* WORK REQUIRED
Can you transcribe the email about the Wayland client patch, starting with "Pekka Paalanen ppaalanen" and going on through "from my patch."?

───── PASSAGE PROVIDED

[PATCH] client: Allow send error recovery without an abort

Pekka Paalanen ppaalanen at gmail.com
Tue Jun 19 12:12:08 UTC 2018


On Mon, 18 Jun 2018 18:41:28 -0700
Lloyd Pique <lpique at google.com> wrote:

> Hi Pekka!
> 
> Thank you for the feedback. In the end, I think we have a good basic
> agreement about the patch, and after reading your linked bug (
> https://gitlab.freedesktop.org/wayland/wayland/issues/12), which I was
> previously unaware of, it sounds like I will be just stripping out the
> callback+retry case from my patch.
> 
> I will probably go ahead and add a function to check for the half-full
> output buffer, and one you didn't think of to check whether MAX_FDS_OUT is
> about to be exceeded by the next call (that count is small enough to
> actually be a concern).

Sounds good. I'll reply to your other email too.

> At this point I think the only real question I have is one of checking the
> intent behind the bug you filed. Should the design be that  ONLY behavior
> is to set a fatal error on the display context, or should there be a public
> API to select between the previous/default abort and the detal error?

I think the aim should be to remove the abort(). I do not see any
reason to leave it in even as an option.

> 
> I'll send out a revised patch after hearing back with that bit of guidance.

──────────
───── DATA SEGMENT

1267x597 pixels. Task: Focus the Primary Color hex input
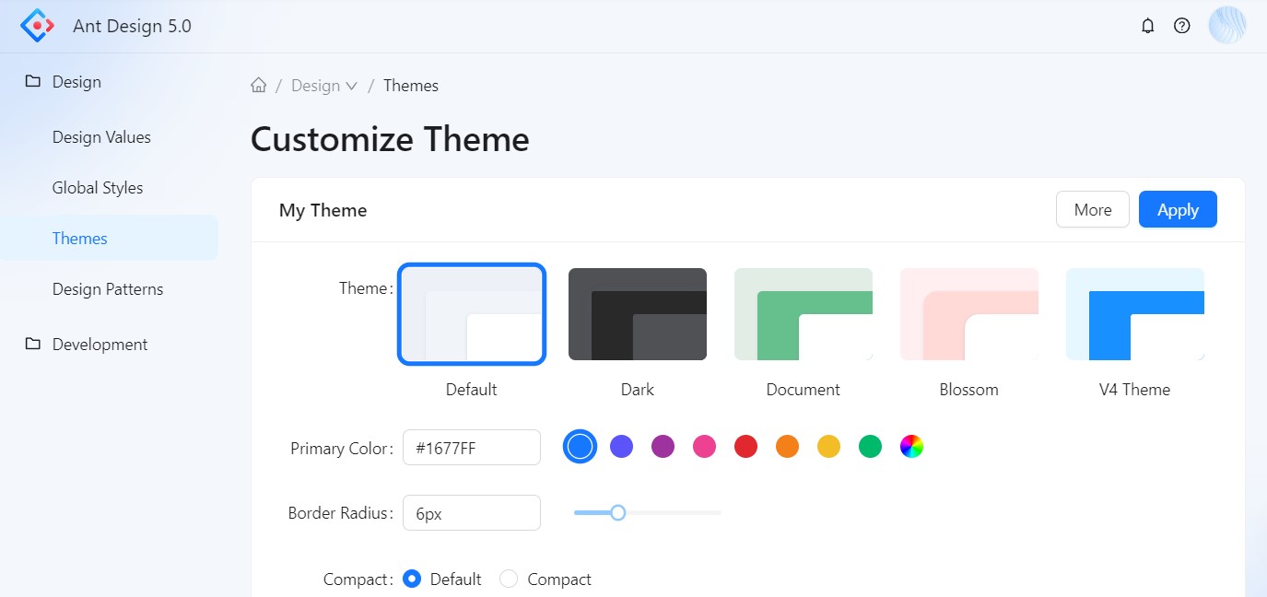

──────────

* THE RESULT
Pekka Paalanen ppaalanen at gmail.com
Tue Jun 19 12:12:08 UTC 2018


On Mon, 18 Jun 2018 18:41:28 -0700
Lloyd Pique <lpique at google.com> wrote:

> Hi Pekka!
> 
> Thank you for the feedback. In the end, I think we have a good basic
> agreement about the patch, and after reading your linked bug (
> https://gitlab.freedesktop.org/wayland/wayland/issues/12), which I was
> previously unaware of, it sounds like I will be just stripping out the
> callback+retry case from my patch.